_Task details_
Find the number of lines containing the string "Open" in the data. Answer with the number by itself.

_Records for this task_
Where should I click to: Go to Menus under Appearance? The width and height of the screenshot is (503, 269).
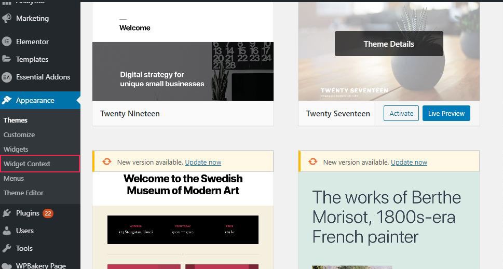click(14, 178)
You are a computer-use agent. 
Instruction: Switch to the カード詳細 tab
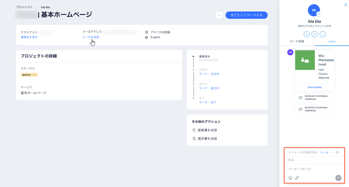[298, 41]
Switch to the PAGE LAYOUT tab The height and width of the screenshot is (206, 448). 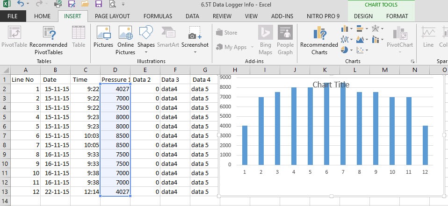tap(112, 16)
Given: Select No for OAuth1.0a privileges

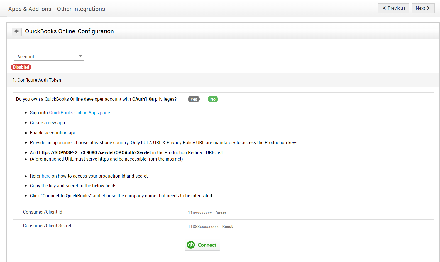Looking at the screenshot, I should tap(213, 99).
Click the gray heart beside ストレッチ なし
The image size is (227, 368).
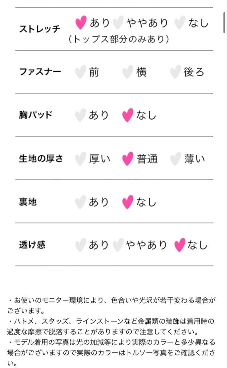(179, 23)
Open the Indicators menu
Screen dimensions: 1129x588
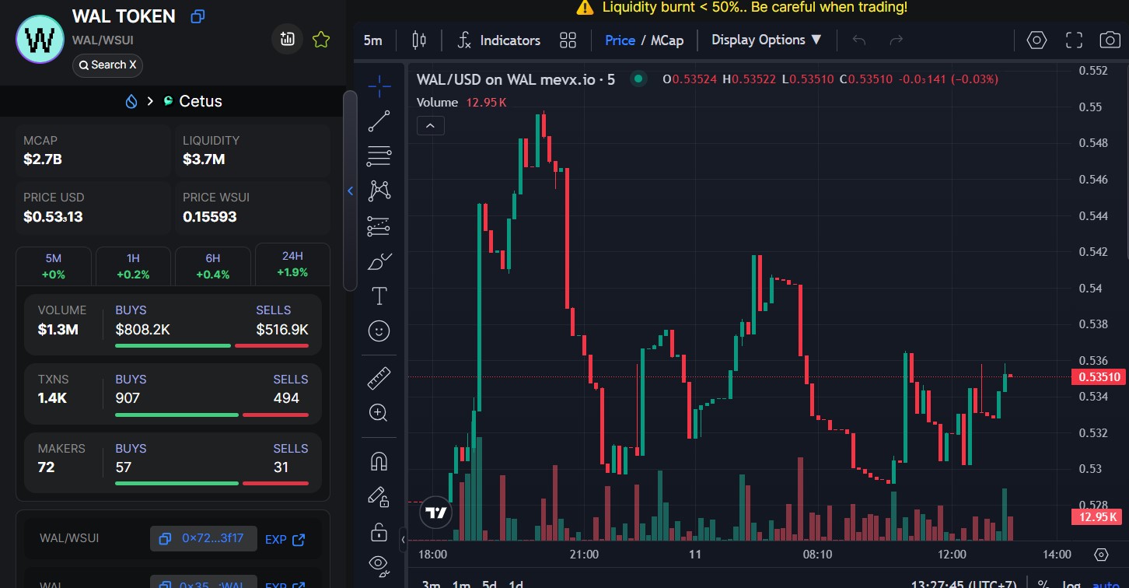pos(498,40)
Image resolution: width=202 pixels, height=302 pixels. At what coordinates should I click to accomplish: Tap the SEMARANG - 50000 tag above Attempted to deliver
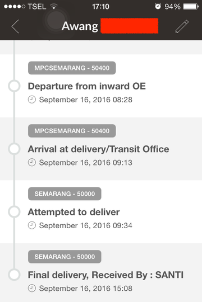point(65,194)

---

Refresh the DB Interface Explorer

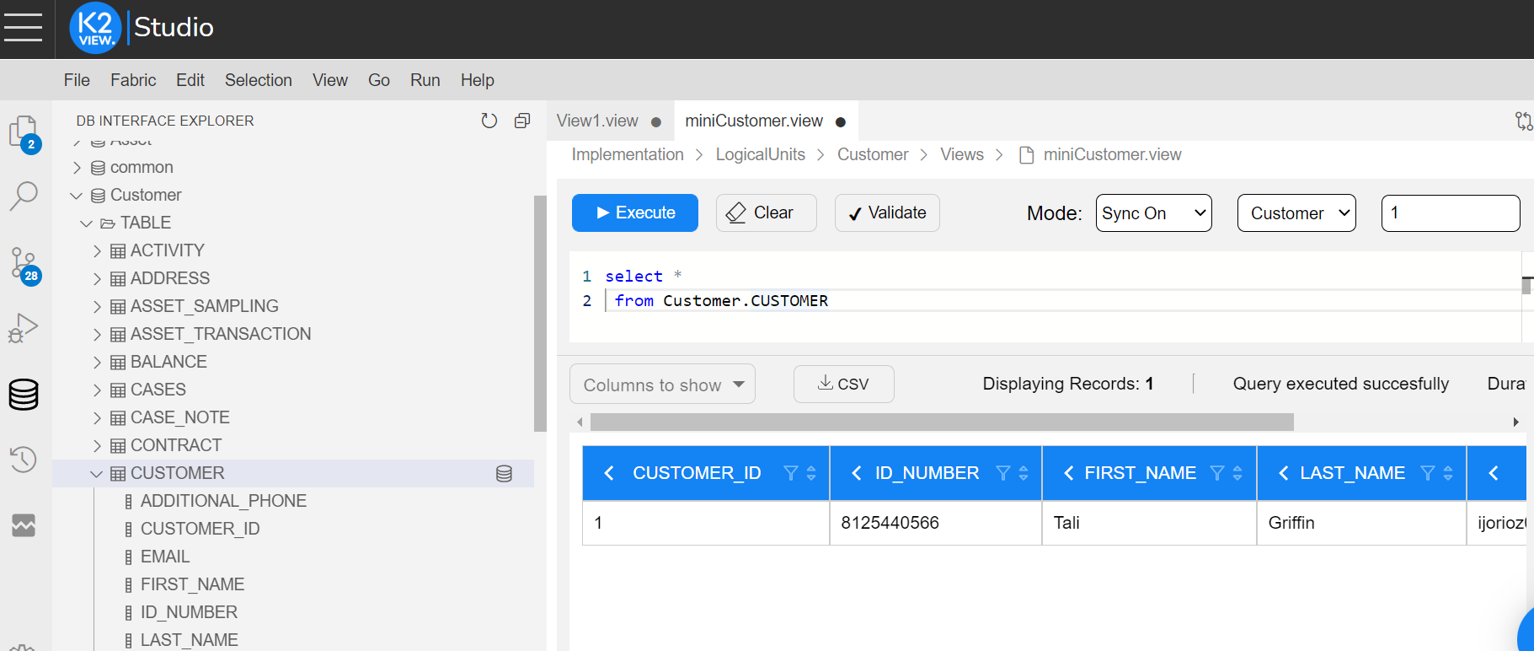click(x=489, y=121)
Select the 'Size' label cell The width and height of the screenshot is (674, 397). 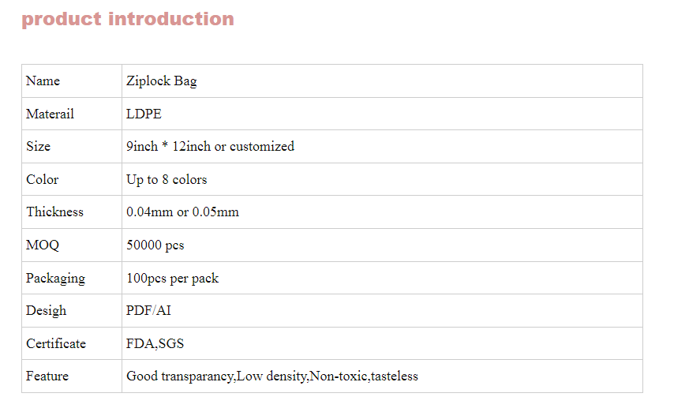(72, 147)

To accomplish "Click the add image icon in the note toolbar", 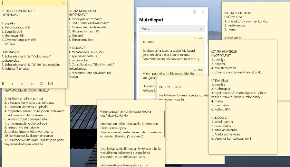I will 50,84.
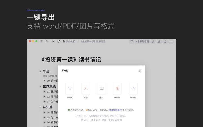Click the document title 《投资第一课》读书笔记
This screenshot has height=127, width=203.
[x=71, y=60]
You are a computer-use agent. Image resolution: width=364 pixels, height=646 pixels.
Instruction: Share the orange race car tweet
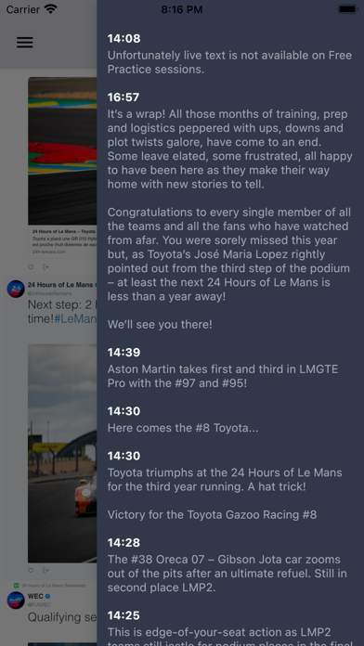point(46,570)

...

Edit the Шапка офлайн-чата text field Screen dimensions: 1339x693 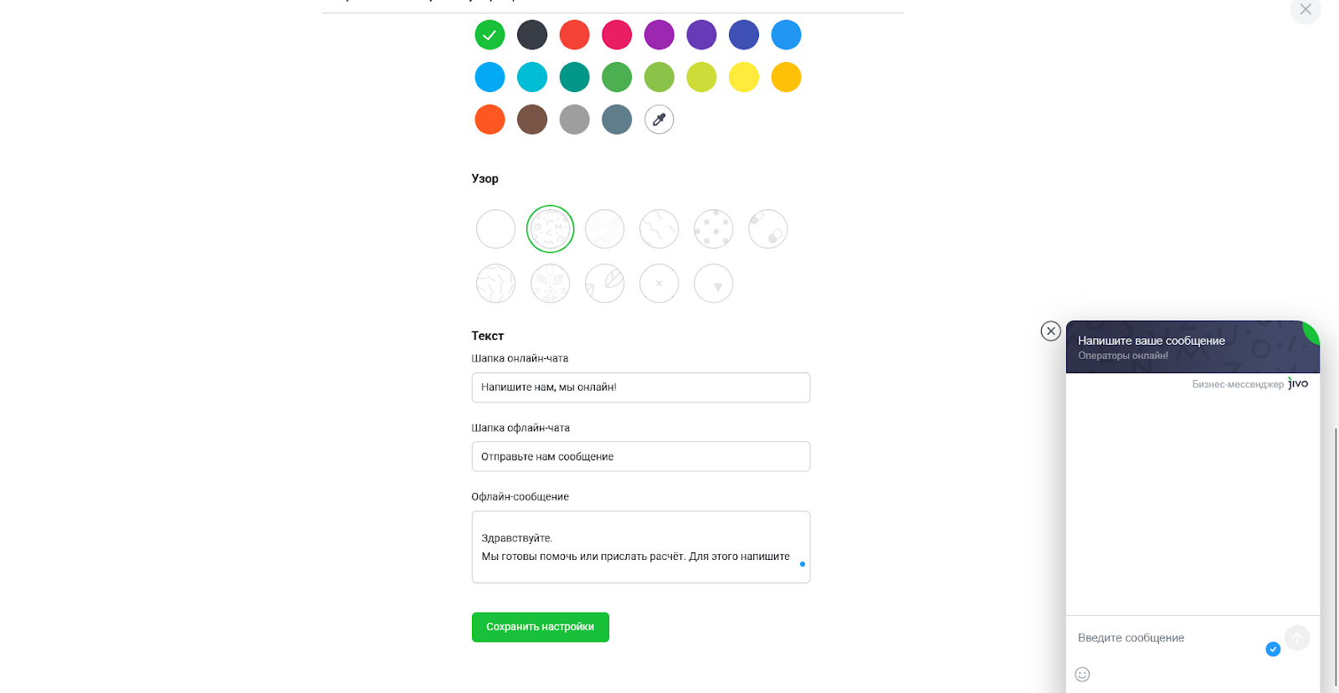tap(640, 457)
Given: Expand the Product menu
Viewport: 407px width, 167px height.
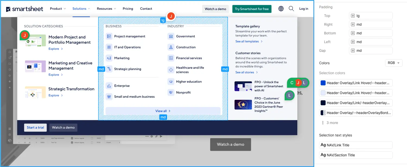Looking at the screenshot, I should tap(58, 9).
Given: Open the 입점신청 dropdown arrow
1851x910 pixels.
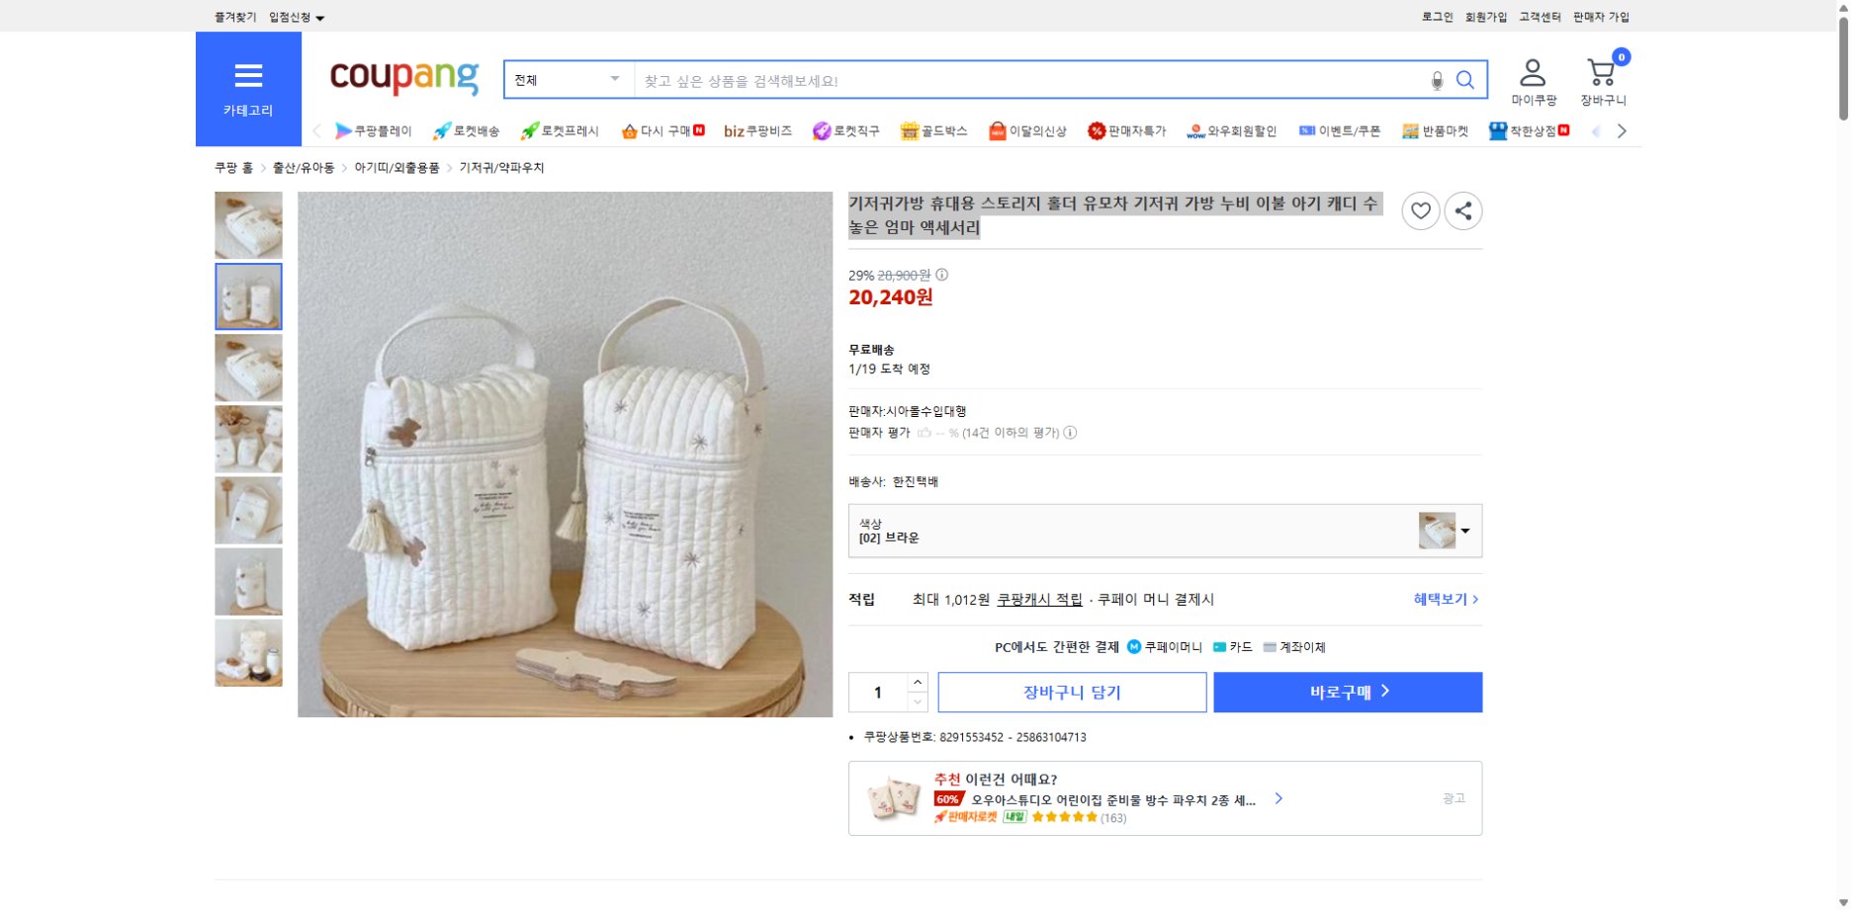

_Response to the task_
2